# My Phantom of the Opera themed wedding



## Digby

Well, I am an abolsute Phantom Phangirl and I have a very tolerant other half, so we're having a Phantom-themed wedding. I'll be coming down the aisle to the Overture (Naaaaah! Nah nah nah nah naaaaah!) and my dress is very "Christine". Red roses are the signature flower, the table decorations all have venetian masks, the invitations were like old-fashioned playbills, my mum has made some venetian masks so all of the guests will dance to Masquerade. I've got autographed pictures of prominent Phantoms (Michael Crawford, John Owen-Jones and Ramin Karimloo, who I met a few months ago and would have run away with him given half the opportunity. If Simon pulls out of the wedding, Ramin is my "first cover Simon"). A few weeks before the wedding we'll be going to the 25th Anniversary concert in London and on honeymoon we're going to the Paris Opera House where there story is set, and Pere LeChaise Cemetery. I'm also trying to persuade my church organist to wear a phantom mask.

Plus, we've been sent some scraps of material from old Christine costumes to use as decorations!

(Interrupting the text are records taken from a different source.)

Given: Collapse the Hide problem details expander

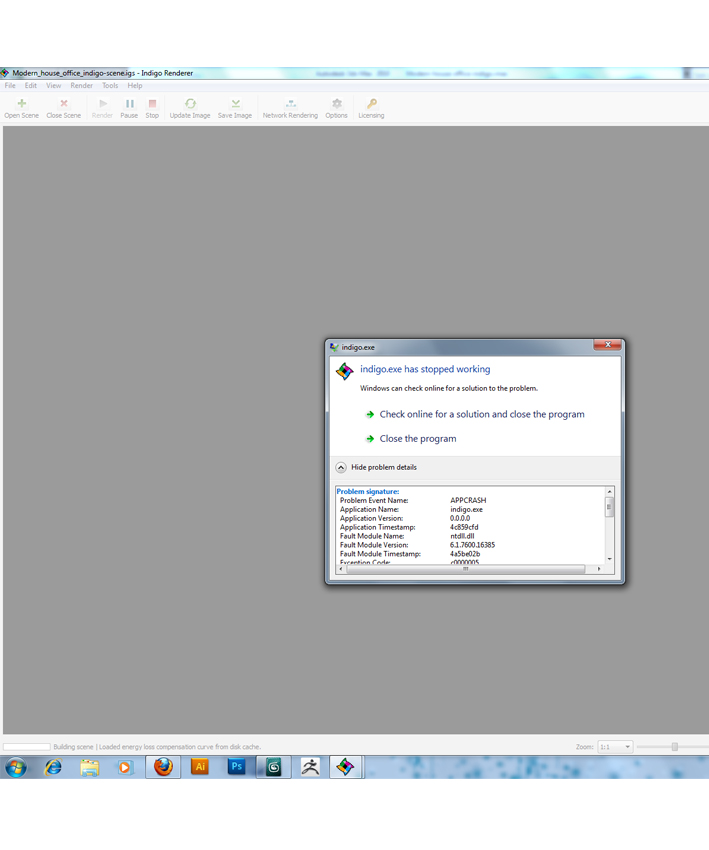Looking at the screenshot, I should 341,467.
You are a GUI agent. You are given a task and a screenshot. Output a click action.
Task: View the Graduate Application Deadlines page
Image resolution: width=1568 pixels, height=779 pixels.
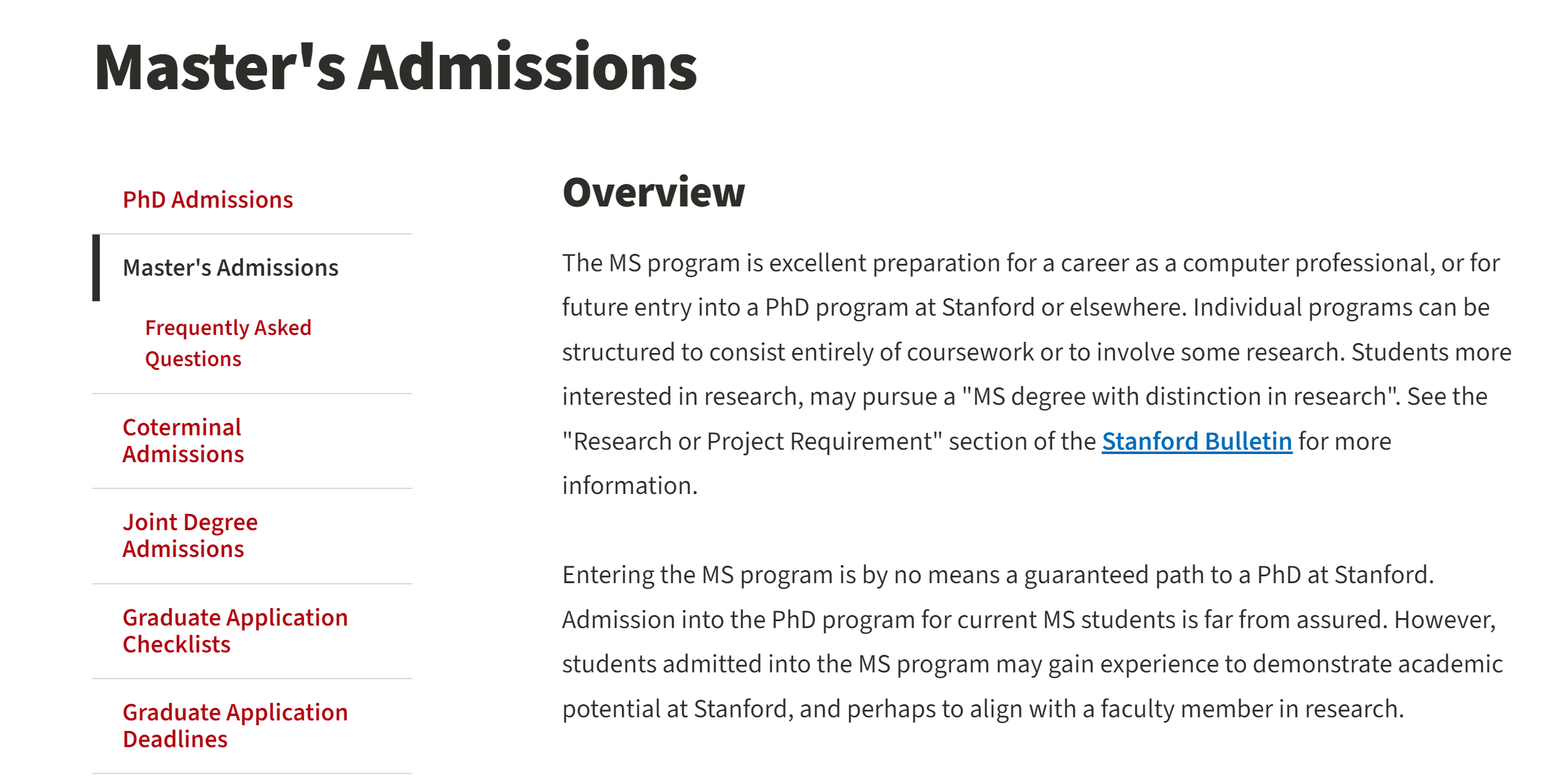[x=235, y=725]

Does anyone else have any other ideas on how we can make it even more "Phantom themed"?


----------



## honeybee2

ooo sounds incredible!!! can i come??? you just need to find a grand venue like a big mansion house!


----------



## EstelSeren

Sounds fantastic! If I'd had the money and wasn't terrified of people in masks then I think I would have seriously considered a Phantom themed wedding myself! I'd just have to have had a full masquerade reception with everyone in full proper evening wear if I'd gone for a Phantom theme! Desperately want to see it on stage but the film is my go to when I'm feeling really crappy (well, either Phantom or Les Mis (25th Anniversary concert), depends on how much I want to just cry it out!)!

Beca :wave:


----------



## Tiff

I adore Phantom!!!!! What a great idea for a wedding, can't wait to see pictures!!!


----------



## Arlandria

WOW what a great idea!!! Sounds fab :) Cant wait to see it all come together :D

And if you need extra guests ;o)


----------



## Digby

Thanks everyone, I'm glad you like the sound of it - it's all slowly coming together, although getting pregnant in the middle of it hasn't been my smartest move! I am soooo tired!


----------